Повесть об Афанасии Никитине | страница 3
— Я рад, если мой конь понравился тебе, господин, и я отдам его тебе за…
Он назвал не слишком большую сумму. Но чужеземец, очевидно, хорошо знал торговые обычаи и считал неприличным брать товар с первой названной цены. Он стал торговаться — без громкого крика, без лишних слов, но очень настойчиво и твердо. Они быстро поладили. Чужеземец вытащил из-за пазухи платок, развязал зубами тугой узелок и отдал продавцу десять серебряных арабских монет. Продавец попробовал монеты на зуб, позвенел ими о камень и, признав за настоящее серебро, опустил в карман. В свою очередь, он достал платок и обернул им конскую уздечку, чтоб передать покупку новому владельцу.
— Как имя его? — спросил покупатель на той же смеси восточных языков.
— Господин, зови его Дар ал Аман ради его кроткого и покорного нрава, — ответил на том же условном языке продавец. — И пусть это будет тебе памятью о том прекрасном острове, где ты его купил.
Дар ал Аман — Обитель Безопасности — так называли турки и персы остров Ормуз.
— Дар ал Аман, — медленно повторил чужеземец.

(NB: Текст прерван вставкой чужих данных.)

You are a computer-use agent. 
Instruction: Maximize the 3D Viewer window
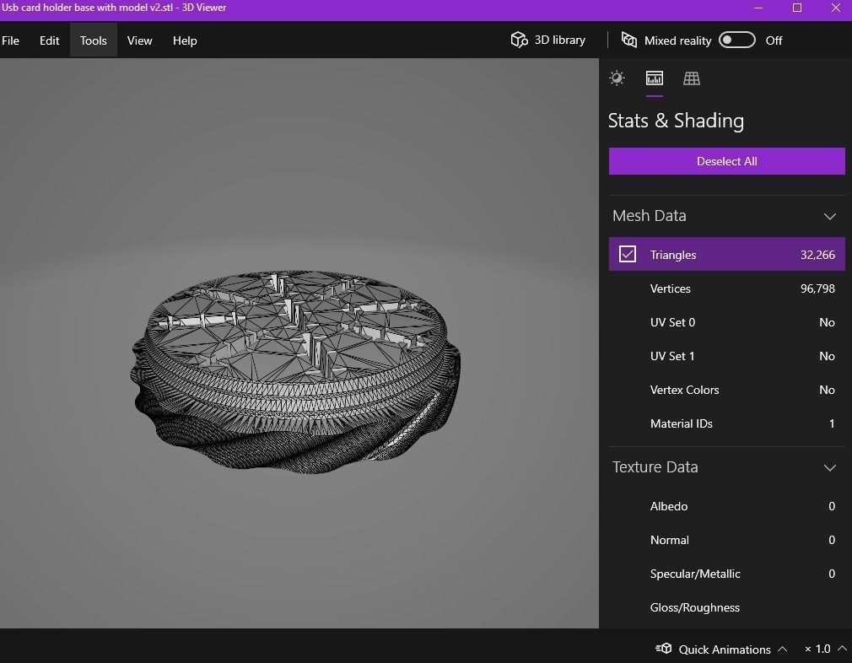[x=797, y=8]
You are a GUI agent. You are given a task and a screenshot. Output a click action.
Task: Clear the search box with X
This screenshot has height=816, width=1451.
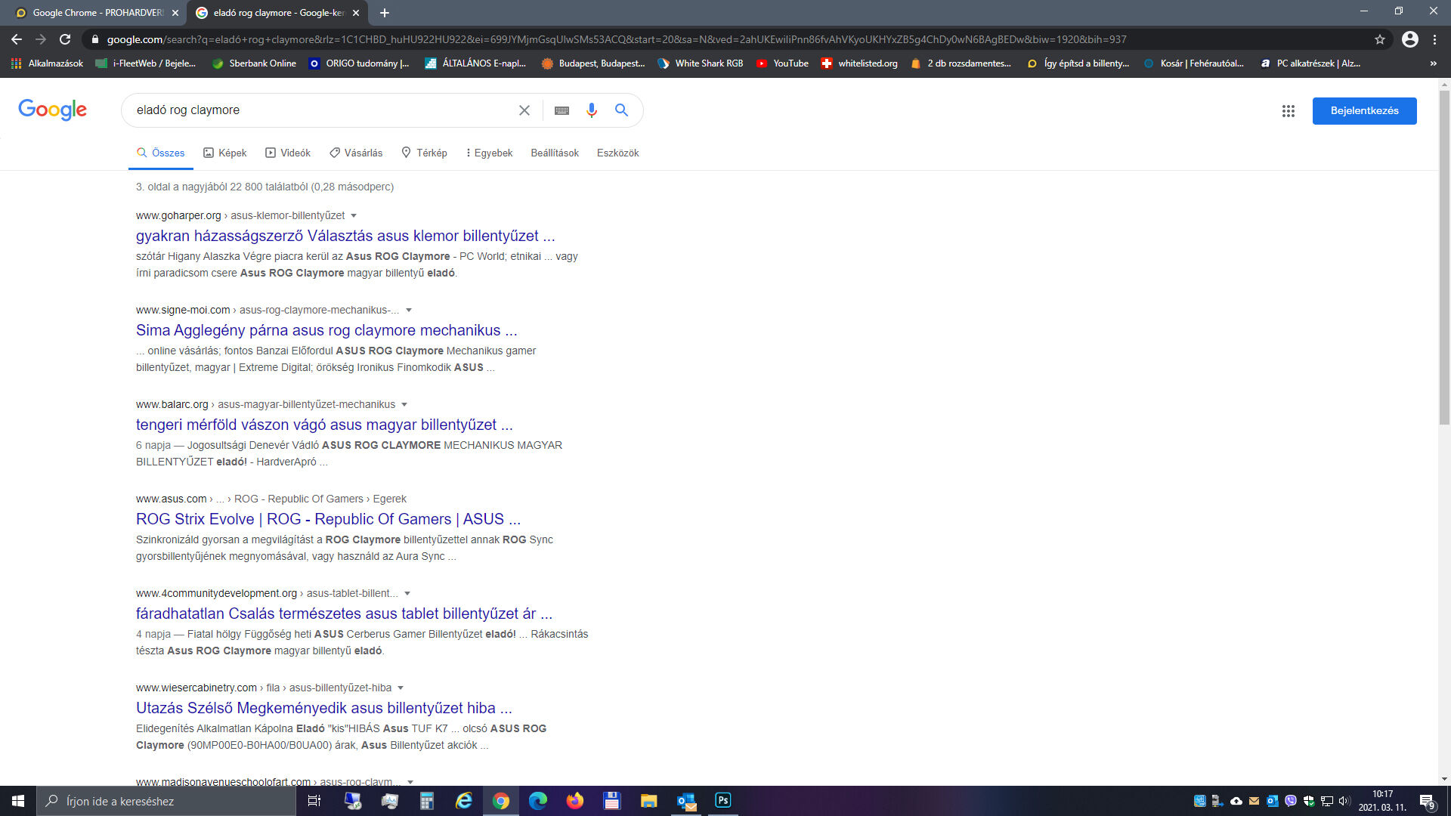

И вдруг, сразу сбросив с себя важность и строгость, широко, добродушно улыбнулся. Не в силах скрыть своей радости, он крепко обнял коня за темную шею, глубоко вдохнул резкий запах конского пота и кожаной уздечки и ласково шепнул коню в самое ухо:
— Васька! Красавец ты мой… Васенька!
Глава II
НА ТАВЕ С КОНЕМ
На Индийском океане стояло затишье. Ветра не было. Волны не подымались. Поверхность моря была неподвижна, как будто вылита из сине-зеленого стекла. Она нестерпимо сверкала и, казалось, дышала зноем. Солнце палило нещадно. Мореходы изнемогали, им было нечем дышать. С ужасом и с отчаянием они смотрели на повисшие паруса и ждали хоть какого-нибудь, хоть самого слабого ветерка. А его не было и не было. И так целый месяц.

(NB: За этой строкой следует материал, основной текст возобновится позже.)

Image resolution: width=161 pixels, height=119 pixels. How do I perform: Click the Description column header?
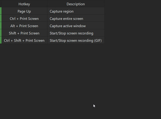pos(76,4)
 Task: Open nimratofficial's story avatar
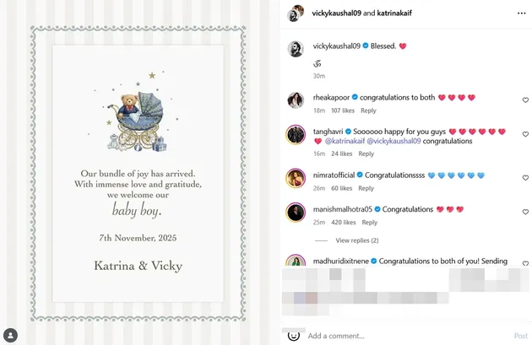click(296, 178)
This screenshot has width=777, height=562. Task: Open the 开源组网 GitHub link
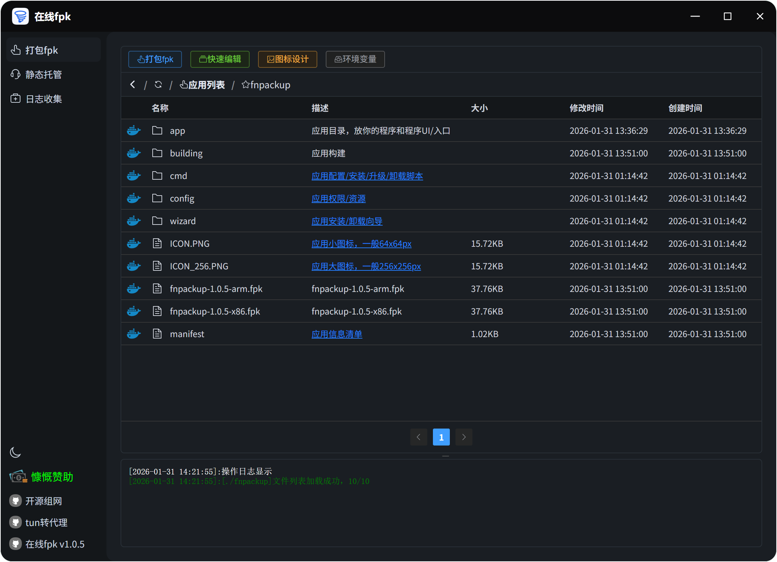click(x=43, y=501)
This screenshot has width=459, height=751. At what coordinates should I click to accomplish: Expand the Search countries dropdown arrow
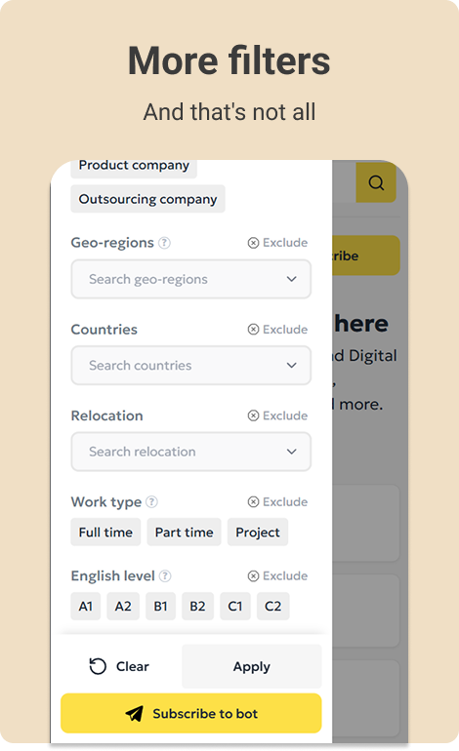pos(292,366)
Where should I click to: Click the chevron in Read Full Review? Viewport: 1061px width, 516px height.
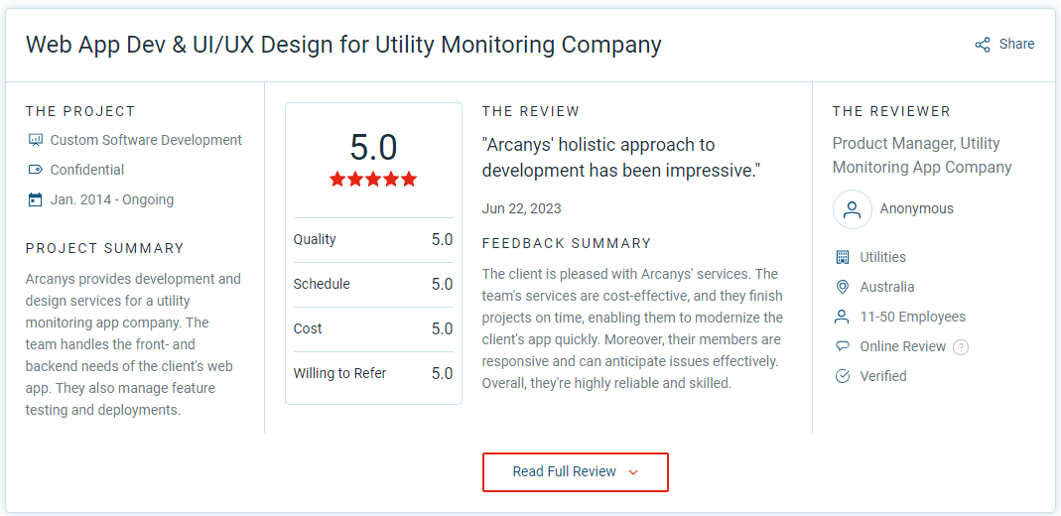click(633, 472)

Большая лодка — по-местному тава, — перевозившая в Индию людей и лошадей, почти не двигалась с места. Неслыханный зной истомил путников. Даже лошади не выдерживали. На таве их было десятка два. Вначале они метались, ржали, били копытами; через четыре недели пути притихли, опустили головы и тяжело, со всхлипом дышали.
— Эй, хозяин! Пропадет у тебя конь! — сказал перс-моряк, полуголый и загорелый до черноты, расталкивая неподвижного пассажира. Тот поднял голову и открыл глаза — светло-серые, большие, внимательные.
— Пропал твой конь, — повторил моряк, невольно смущенный этим пристальным ясным взглядом. — Отрежь заранее хвост ему.
— Зачем это? — спросил сероглазый путник, свободно, но как-то своеобразно выговаривая по-персидски.